Cuban dissidents detained, miss protest
BY FRANCES ROBLES
Dozens of Cubans detained on their way to a Havana protest in defense of political prisoners were back home Friday, saying they are more determined than ever to keep up the pressure on behalf of their loved ones behind bars.
Authorities detained from two dozen people to about 40 on highways, homes and street corners in several provinces before dawn on Thursday. They were headed to a protest in front of the Ministry of Justice in Havana, activists on the island said.
When the sit-in took place at 1:30 p.m., most of the people who planned to picket were in detention. Only nine made it. Up to 40 would-be demonstrators picked up en route were detained all day and later released, some after more than 15 hours, according to the activists.
''For us this protest was very important,'' Laura Pollán, a member of the Ladies in White dissident group, said by telephone from Havana. Foreign Minister Felipe Pérez Roque ``was at the United Nations this week saying human rights are respected in Cuba and that there's freedom of expression. So we wanted to show that there is no freedom of expression and that you can't even protest the detention of your husband.''
Pollán's husband, Héctor Maseda, is an opposition journalist serving a 20-year prison sentence. He was one of 75 dissidents caught up in a 2003 sweep. About 60 are still being held.
Human rights activists say prison inmates complain of frequent beatings and several are not being treated for chronic medical conditions. Many of them are serving long sentences at facilities that are too far for their families to visit.
One political prisoner was transferred to an isolation cell at a prison far from his home after he denounced the killings of two inmates by prison guards, said Janisset Rivero-Gutiérrez, director of the Miami-based Democratic Directorate.
In an unusual show of coordination, dissident groups from throughout the island held rallies this week to protest the prison conditions. Several were held Monday, a religious holiday that honors the patron saint of prisoners.
A group of 38 members of Ladies in White -- female relatives of prisoners who stage Sunday protests dressed in white -- marched 2 ½ miles to a church, Pollán said, while in Santa Clara and Camagüey separate marches were held.

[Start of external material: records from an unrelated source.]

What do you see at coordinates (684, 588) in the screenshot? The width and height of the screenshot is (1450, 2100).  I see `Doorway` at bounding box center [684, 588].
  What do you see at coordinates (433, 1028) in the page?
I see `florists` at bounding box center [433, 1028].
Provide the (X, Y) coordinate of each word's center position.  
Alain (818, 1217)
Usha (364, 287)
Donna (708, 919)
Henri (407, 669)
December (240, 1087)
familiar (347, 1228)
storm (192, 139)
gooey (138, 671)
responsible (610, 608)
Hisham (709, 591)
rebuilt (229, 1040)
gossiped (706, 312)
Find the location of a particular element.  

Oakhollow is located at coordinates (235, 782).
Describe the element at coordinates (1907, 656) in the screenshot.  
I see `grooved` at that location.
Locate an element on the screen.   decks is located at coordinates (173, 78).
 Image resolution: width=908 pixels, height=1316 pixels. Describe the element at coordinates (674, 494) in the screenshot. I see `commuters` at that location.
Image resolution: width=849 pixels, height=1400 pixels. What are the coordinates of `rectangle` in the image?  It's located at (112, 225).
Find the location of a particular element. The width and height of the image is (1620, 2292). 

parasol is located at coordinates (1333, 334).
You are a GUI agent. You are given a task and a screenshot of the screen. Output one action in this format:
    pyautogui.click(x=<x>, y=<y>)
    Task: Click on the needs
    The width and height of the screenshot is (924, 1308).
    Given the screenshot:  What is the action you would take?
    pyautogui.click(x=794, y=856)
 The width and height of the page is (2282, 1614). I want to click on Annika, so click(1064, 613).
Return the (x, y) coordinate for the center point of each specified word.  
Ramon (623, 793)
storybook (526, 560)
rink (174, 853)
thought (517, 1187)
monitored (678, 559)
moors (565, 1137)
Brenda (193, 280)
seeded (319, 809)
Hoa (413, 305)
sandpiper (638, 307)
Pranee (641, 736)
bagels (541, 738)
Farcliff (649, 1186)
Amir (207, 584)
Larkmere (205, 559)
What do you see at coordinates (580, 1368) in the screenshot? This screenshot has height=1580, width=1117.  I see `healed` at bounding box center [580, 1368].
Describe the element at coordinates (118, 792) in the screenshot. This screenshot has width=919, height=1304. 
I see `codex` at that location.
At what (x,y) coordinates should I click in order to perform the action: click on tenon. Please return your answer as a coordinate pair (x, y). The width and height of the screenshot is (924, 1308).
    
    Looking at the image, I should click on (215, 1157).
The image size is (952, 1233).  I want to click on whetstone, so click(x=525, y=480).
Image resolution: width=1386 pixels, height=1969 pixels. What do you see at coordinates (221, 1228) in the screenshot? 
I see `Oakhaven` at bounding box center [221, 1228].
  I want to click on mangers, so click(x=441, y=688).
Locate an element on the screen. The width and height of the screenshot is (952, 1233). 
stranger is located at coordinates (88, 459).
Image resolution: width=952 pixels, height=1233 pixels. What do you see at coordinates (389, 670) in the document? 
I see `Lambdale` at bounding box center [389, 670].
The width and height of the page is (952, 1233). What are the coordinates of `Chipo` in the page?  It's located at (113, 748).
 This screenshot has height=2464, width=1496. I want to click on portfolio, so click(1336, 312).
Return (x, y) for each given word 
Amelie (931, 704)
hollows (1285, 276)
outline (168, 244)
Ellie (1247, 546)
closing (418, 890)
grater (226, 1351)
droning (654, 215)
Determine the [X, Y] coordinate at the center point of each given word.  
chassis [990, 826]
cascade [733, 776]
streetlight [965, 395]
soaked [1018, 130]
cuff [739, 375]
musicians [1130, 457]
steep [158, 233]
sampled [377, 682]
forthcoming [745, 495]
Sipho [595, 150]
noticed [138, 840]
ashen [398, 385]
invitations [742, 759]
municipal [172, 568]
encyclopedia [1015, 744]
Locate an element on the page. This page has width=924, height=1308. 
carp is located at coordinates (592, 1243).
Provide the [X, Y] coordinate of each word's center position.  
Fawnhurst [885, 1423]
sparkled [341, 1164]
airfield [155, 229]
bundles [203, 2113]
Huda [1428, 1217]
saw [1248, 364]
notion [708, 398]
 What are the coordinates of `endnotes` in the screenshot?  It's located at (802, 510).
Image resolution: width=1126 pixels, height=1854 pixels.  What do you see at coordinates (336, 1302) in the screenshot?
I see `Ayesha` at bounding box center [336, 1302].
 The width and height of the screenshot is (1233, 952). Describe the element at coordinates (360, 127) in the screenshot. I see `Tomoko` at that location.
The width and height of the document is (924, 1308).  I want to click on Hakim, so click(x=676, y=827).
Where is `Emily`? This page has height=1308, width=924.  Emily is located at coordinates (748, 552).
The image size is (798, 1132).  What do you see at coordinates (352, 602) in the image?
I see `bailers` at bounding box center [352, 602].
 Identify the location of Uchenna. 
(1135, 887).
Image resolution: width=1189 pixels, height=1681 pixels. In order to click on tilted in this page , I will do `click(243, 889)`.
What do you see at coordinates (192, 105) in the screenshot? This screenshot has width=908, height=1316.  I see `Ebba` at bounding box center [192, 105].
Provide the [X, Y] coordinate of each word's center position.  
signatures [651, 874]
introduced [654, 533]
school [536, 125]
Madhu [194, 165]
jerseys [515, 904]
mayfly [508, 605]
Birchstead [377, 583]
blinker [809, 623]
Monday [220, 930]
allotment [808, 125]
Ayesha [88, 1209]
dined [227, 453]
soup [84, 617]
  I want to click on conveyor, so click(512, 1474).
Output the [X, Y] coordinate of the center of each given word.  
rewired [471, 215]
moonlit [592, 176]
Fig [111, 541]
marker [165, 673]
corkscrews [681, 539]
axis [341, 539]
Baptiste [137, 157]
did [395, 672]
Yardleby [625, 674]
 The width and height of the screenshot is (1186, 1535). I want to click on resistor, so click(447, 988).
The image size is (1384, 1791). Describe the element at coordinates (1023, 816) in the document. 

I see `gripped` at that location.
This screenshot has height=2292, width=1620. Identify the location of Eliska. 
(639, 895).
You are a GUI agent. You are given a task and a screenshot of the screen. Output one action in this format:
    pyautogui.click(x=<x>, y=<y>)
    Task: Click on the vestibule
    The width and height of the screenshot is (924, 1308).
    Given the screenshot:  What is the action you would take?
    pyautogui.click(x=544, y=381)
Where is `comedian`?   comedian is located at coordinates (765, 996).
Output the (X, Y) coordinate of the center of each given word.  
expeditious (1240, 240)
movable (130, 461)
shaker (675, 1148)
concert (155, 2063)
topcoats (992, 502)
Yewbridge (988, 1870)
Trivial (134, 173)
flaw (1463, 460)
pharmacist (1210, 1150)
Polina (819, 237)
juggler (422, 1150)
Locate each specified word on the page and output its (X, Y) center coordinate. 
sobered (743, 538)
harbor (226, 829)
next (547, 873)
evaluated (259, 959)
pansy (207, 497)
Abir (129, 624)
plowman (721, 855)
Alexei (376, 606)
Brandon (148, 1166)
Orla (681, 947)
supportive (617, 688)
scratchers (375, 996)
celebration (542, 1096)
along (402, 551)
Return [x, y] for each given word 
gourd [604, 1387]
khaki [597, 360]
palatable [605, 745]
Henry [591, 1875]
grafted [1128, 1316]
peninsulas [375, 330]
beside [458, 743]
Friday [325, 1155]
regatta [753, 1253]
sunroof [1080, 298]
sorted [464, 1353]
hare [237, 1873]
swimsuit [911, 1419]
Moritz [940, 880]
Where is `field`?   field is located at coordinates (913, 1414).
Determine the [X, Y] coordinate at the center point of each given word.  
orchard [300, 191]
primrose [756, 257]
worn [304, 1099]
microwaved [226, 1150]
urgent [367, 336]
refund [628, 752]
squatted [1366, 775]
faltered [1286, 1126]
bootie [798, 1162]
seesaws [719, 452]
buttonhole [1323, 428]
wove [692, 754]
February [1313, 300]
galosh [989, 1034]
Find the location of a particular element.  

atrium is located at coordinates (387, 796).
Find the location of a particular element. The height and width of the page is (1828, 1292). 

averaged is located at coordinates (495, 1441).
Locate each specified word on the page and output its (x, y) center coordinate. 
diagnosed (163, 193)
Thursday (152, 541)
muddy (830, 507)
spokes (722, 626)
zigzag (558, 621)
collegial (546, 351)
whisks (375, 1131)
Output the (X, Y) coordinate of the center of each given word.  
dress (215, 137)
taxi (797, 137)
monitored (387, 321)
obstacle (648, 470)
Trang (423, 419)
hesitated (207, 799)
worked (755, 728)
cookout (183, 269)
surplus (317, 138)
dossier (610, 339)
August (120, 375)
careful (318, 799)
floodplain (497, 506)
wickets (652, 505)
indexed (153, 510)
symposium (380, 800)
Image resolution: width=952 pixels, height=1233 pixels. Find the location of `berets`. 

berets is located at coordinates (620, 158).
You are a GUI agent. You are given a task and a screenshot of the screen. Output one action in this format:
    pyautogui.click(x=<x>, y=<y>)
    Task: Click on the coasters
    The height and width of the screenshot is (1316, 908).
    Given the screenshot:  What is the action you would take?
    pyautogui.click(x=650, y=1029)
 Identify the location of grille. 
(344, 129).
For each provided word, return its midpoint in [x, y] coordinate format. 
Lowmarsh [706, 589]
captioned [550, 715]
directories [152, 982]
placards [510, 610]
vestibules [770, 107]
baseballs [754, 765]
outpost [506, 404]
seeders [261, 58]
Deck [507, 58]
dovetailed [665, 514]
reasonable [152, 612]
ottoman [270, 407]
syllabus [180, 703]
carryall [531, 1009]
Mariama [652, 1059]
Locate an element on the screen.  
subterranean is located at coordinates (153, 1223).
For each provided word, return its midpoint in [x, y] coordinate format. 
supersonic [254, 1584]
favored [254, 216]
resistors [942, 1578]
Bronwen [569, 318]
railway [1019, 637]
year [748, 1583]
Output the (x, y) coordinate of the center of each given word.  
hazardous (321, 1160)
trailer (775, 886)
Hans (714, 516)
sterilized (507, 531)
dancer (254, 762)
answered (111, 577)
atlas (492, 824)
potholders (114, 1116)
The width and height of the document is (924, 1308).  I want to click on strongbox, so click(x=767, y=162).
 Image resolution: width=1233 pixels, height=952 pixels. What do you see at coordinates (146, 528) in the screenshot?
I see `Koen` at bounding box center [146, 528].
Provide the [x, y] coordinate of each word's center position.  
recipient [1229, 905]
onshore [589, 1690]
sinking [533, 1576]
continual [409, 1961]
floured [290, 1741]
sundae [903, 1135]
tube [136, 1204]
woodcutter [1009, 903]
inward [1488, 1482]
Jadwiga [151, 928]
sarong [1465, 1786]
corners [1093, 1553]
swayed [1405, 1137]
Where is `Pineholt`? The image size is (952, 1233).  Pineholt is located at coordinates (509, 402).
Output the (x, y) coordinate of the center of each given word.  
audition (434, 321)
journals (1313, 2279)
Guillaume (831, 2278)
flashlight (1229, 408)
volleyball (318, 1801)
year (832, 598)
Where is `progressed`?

In Santa Clara, thousands gathered to watch protesters challenge conditions at the El Pre detention facility, dissident journalist Guillermo Fariñas reported.
Leading hard-line dissident Martha Beatriz Roque planned a sit-in Thursday at the Ministry of Justice, where she hoped to have a large group accompany her while she submitted a letter demanding the prisoners' release to Justice Minister María Esther Reus.
But it did not take much for the Cuban State Security apparatus to learn of the plans: dissidents signed petitions saying they would come.
At least 26 people who left their homes in Villa Clara 185 miles east of Havana were picked up before dawn, some of them on the National Highway, dissident journalist Guillermo Fariñas said.
Fariñas said he had planned to attend, but wound up spending the day outside the Villa Clara detention center, demanding his colleagues' release.
Only Roque, Pollán and seven others made it to the Justice Ministry, where dozens of pro-government hecklers surrounded them until government buses arrived to take the dissidents away. Pollán was dropped off at her house just a few minutes away in Central Havana.
''All of those released were let go with the warning that they could be charged at any moment with disturbing the peace,'' Fariñas told The Miami Herald by phone from his home in Villa Clara. ``If they are going to mistreat prisoners, we have to protest. Tomorrow that could be me, and I'd want people protesting for me.''
The press rights group Reporters Without Borders denounced the detentions, which included six journalists.
'Even though some of the arrested dissidents were immediately released, this crackdown is in part a reminder of the `black spring' of March 2003,'' the group said in a statement. ``Is the regime in Havana this time trying to rival that of [Myanmar], where a military clampdown has continued for several days and is holding the attention of the international community?''
U.S. Rep. Ileana Ros-Lehtinen of Miami sent a letter to European Union officials urging them to give the detentions as much as attention as the pro-democracy monks in Myanmar. Her letter said ``200 freedom-seeking individuals have essentially disappeared.''
But activists on the island say the number was closer to 40, and that all were accounted for.
The Cuban government did not make any statements about the roundup, and in general considers dissidents as ''mercenaries'' on the U.S. payroll.